Tuesday, October 6, 2009

Tempting the Fates


I am traveling alone. It’s a question on the application for my visa. Who will you be traveling with? And it hits my heart. No one. I will be traveling alone. Yet again.

Some people say I am running away, looking for trouble, putting myself in crazy situations, or in more lyrical terms - Tempting The Fates. Perhaps. In the quiet moments, I admit the truth – yes I am doing these things. But don’t we all run away? Don’t we all look for a bigger boat, a more tempting risk, a bigger challenge, a faster time? Is this any different? Like most things, the answer is complex.

And here is where I tell you of the love that haunts me, a memory that I run from – the one man I ever loved. Before him, I never thought I could love, didn’t think I was capable. And then, there he was. Big as life. He was full of laughter and humility, passion and discipline. He made me feel innocent. He made me feel worthy. And I opened my heart to him. He required it. And I obeyed.

And then one day it ended as so many love affairs do. It was a dreary day, the wind whipping my hair, the cold biting through my clothes. A day to freeze. A day to end time, like in that book – oh which one was it? The clock is stopped on the wedding day when the groom doesn’t show. One of the Bronte sisters or Jane Eyre. (ETA: Great Expectations, Charles Dickens) Those dreadfully painful to watch but you can’t look away kind of books. Like in the story, my heart froze. My clock stopped that day.

I don’t know if love will ever come my way again, but it has left me with a gaping hole of yearning. And now I fill my yearning with excitement – with challenges, languages, cultures, religions, daring adventures. I fill this longing with music and movies and books and fantasy so I don’t have to remember the yearning that is the aftermath of love.

Even now, he inspires me to live. He tortures my heart. And I wonder. Will I ever find a way to fill the emptiness, the gaping hole of lost love?

I don’t know the answer, but I do know that I will NOT waste away in my sadness and hide under the covers, hide behind a business suit, hide behind a well ordered life. I will live, even if that means an adventure bigger and a challenge more absurd.
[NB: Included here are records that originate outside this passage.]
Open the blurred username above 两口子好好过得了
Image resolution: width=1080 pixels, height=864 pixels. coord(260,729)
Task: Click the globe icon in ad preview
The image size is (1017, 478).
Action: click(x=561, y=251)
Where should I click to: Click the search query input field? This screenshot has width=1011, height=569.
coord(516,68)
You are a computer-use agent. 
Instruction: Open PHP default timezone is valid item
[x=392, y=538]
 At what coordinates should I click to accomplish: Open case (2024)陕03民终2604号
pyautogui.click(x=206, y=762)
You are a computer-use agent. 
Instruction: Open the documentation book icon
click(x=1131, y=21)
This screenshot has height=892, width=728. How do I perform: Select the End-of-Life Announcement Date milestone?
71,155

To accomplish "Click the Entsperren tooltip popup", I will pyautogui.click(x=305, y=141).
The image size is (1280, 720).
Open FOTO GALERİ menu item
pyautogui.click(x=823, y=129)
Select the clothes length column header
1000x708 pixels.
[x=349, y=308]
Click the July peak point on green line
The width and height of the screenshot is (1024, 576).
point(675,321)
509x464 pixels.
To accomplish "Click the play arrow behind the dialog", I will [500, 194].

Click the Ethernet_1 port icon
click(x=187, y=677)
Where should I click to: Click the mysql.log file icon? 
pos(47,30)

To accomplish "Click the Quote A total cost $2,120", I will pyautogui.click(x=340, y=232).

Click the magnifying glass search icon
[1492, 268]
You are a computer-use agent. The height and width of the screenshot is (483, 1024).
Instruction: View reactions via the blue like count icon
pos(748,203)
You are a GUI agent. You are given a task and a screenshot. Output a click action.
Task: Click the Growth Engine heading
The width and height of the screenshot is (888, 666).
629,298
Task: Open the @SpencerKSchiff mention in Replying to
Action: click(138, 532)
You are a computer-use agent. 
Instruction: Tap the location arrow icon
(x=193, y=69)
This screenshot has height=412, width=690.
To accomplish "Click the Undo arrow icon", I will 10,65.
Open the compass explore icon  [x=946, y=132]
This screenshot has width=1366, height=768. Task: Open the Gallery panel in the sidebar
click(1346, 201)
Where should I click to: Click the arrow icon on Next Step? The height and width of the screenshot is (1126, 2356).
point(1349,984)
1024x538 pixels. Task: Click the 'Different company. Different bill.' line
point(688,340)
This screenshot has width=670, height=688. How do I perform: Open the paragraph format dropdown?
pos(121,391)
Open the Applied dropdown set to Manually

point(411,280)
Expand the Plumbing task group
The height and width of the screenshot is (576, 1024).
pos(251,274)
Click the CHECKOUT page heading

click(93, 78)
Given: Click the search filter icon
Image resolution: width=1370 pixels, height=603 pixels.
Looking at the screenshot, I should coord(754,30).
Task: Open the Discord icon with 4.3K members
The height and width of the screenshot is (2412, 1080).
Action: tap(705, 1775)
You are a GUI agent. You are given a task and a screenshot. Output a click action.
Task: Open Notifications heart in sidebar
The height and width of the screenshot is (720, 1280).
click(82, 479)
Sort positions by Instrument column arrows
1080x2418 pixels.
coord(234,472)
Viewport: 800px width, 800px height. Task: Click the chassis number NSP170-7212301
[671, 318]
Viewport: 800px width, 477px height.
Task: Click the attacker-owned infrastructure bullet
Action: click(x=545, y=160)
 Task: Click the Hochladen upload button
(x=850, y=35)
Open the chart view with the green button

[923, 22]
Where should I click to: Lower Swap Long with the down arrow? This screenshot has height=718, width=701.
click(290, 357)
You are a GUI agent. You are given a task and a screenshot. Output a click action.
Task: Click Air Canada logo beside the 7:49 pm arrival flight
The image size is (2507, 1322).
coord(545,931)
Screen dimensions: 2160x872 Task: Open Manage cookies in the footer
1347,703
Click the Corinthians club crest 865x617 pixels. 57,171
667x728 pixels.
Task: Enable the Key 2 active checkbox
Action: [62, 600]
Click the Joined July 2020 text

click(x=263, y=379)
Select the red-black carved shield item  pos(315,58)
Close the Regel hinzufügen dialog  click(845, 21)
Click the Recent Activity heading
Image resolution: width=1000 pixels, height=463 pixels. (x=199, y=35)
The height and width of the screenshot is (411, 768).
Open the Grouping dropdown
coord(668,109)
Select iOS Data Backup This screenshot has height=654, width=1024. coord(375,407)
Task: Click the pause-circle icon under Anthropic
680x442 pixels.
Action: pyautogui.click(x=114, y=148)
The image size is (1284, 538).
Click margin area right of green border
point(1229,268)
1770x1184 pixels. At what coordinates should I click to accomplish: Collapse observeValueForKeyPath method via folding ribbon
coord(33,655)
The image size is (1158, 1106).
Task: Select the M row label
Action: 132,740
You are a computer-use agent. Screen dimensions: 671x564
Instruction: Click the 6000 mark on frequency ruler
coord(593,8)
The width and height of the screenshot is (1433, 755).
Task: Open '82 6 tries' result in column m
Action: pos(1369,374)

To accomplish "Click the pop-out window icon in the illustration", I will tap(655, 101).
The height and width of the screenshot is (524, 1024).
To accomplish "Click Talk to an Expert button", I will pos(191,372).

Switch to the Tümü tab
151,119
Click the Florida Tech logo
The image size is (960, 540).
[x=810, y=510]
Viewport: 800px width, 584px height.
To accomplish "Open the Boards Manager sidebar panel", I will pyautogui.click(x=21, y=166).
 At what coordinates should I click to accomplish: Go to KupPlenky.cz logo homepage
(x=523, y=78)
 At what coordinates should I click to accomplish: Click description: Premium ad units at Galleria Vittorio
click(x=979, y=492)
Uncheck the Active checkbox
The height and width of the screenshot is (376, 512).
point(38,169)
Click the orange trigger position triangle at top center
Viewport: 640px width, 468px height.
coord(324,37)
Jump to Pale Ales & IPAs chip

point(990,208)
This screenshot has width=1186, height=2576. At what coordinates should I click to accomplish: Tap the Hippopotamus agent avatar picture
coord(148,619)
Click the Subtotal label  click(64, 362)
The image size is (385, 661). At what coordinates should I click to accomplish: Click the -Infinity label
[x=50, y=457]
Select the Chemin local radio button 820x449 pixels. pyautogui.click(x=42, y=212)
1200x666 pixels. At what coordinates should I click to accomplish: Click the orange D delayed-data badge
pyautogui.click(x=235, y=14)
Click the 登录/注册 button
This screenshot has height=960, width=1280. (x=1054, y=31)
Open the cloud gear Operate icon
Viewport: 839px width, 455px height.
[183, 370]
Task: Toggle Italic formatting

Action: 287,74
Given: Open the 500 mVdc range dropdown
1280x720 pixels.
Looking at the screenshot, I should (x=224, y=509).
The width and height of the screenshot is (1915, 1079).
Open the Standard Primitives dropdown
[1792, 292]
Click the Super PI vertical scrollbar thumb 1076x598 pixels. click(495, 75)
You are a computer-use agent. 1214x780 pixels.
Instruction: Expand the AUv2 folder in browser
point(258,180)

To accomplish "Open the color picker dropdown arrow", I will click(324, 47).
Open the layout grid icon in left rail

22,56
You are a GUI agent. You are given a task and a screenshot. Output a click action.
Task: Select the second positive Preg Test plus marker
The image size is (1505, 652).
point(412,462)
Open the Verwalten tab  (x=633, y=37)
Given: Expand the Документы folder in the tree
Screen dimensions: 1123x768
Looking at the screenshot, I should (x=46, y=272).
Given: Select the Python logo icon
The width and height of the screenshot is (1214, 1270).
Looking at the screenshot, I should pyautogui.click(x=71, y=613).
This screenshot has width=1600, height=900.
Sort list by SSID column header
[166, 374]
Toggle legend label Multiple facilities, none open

Perhaps it is true. Perhaps I am running from something. But wherever I go, I am still there – he is still there, haunting me. Where ever I am, I carry him in my heart.

How can I be anything but grateful for the life that I have? The life that he inspired for me?

1 comment:

  1. Hi Mary Jo, Anne again.

    Upon reading about the question on your application about who your traveling companions might be - and your traveling alone...

    At least for Hajj, it was expected that women under a certain age (I forget) be accompanied by a male family member or other suitable escort! We had a group of 6 women and a boy, but our being part of a much larger group made it OK, somehow. I may have had to have written permission from my (then) husband that it was OK for me to travel on my own!

    Anyway, I hope that your traveling alone hasn't posed a problem. I gather from your talk of going to Korea that there have been some setbacks.

    Best of luck and I hope you get there!